** Start Text block **

Arnold Kling  

Jackson Hole Macro

Kotlikoff Anecdote... Son of Simon...

At Jackson Hole, Alan Greenspan said,

The rising prices of stocks, bonds and, more recently, of homes, have engendered a large increase in the market value of claims which, when converted to cash, are a source of purchasing power. Financial intermediaries, of course, routinely convert capital gains in stocks, bonds, and homes into cash for businesses and households to facilitate purchase transactions.6 The conversions have been markedly facilitated by the financial innovation that has greatly reduced the cost of such transactions.

** End Text block **
** Start Data **

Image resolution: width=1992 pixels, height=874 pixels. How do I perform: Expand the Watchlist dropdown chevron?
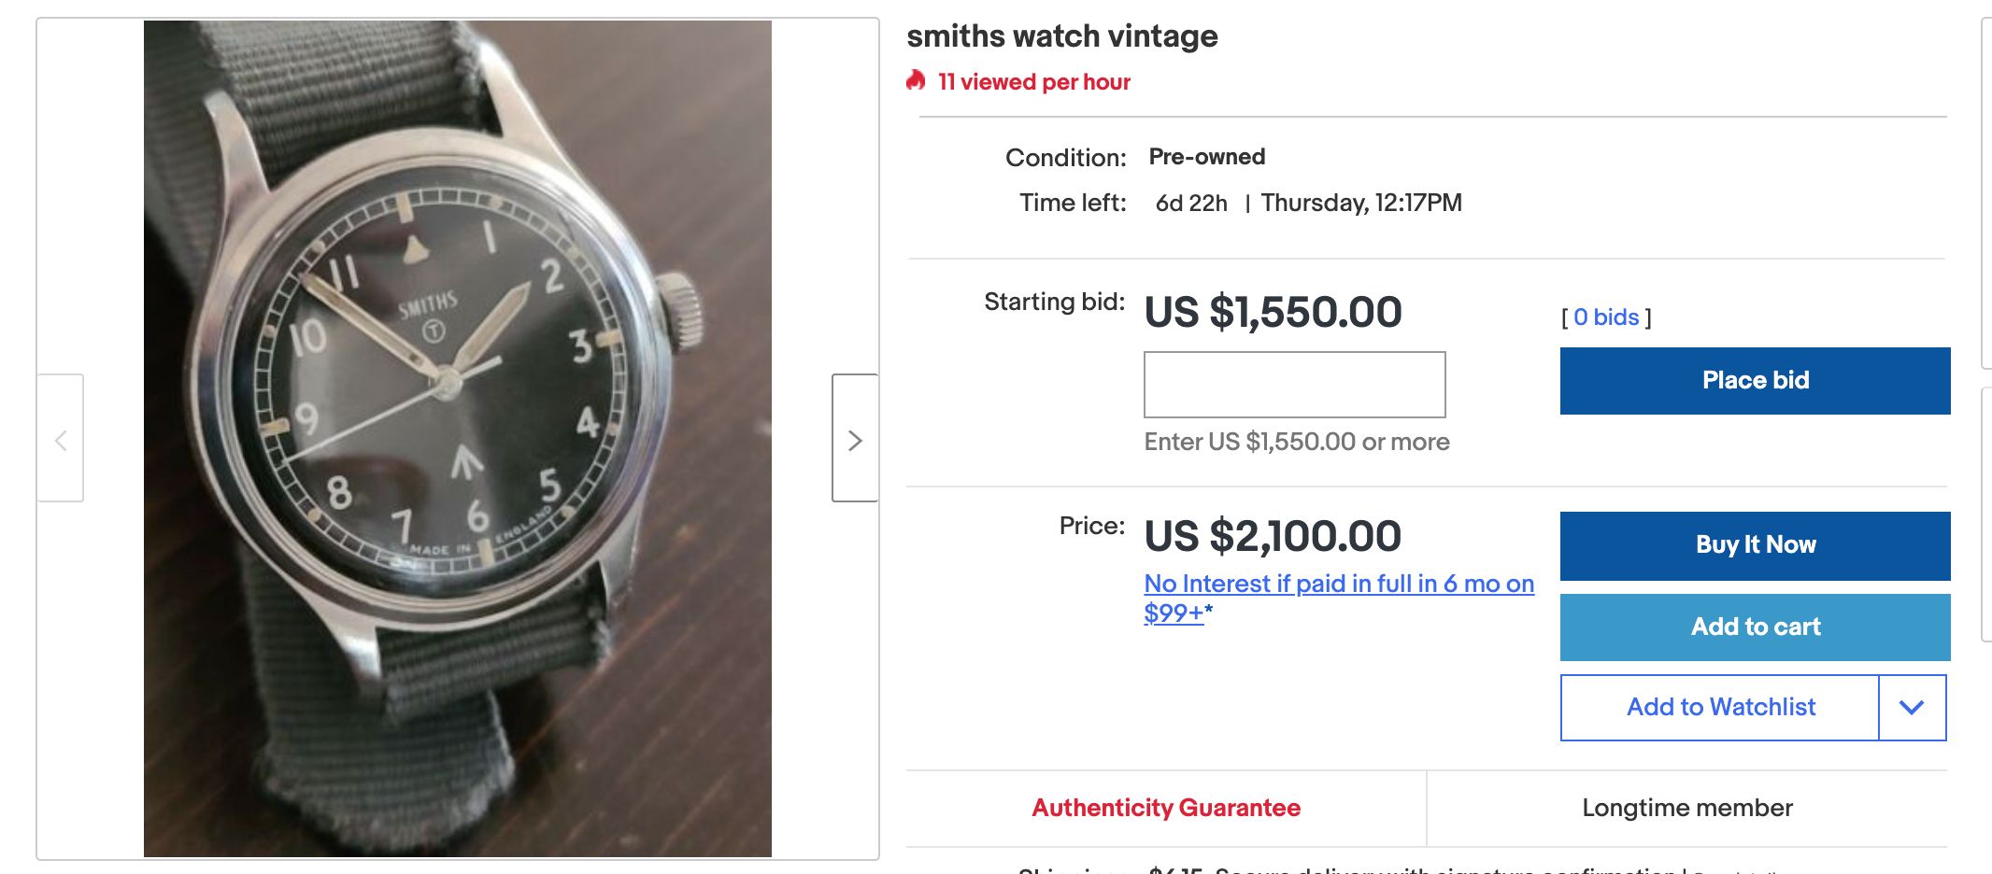pyautogui.click(x=1912, y=708)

** End Data **

Set tasks:
- a) In the Jackson Hole passage, what has markedly facilitated the conversions of capital gains into cash?
- b) Transcribe the part of the Jackson Hole passage that opens with the words containing "At Jackson Hole, Alan" and closes with "of such transactions.".
Please use only the Jackson Hole passage as your source.

Exercise results:
- a) Financial innovation that has greatly reduced the cost of such transactions.

- b)
At Jackson Hole, Alan Greenspan said,

The rising prices of stocks, bonds and, more recently, of homes, have engendered a large increase in the market value of claims which, when converted to cash, are a source of purchasing power. Financial intermediaries, of course, routinely convert capital gains in stocks, bonds, and homes into cash for businesses and households to facilitate purchase transactions.6 The conversions have been markedly facilitated by the financial innovation that has greatly reduced the cost of such transactions.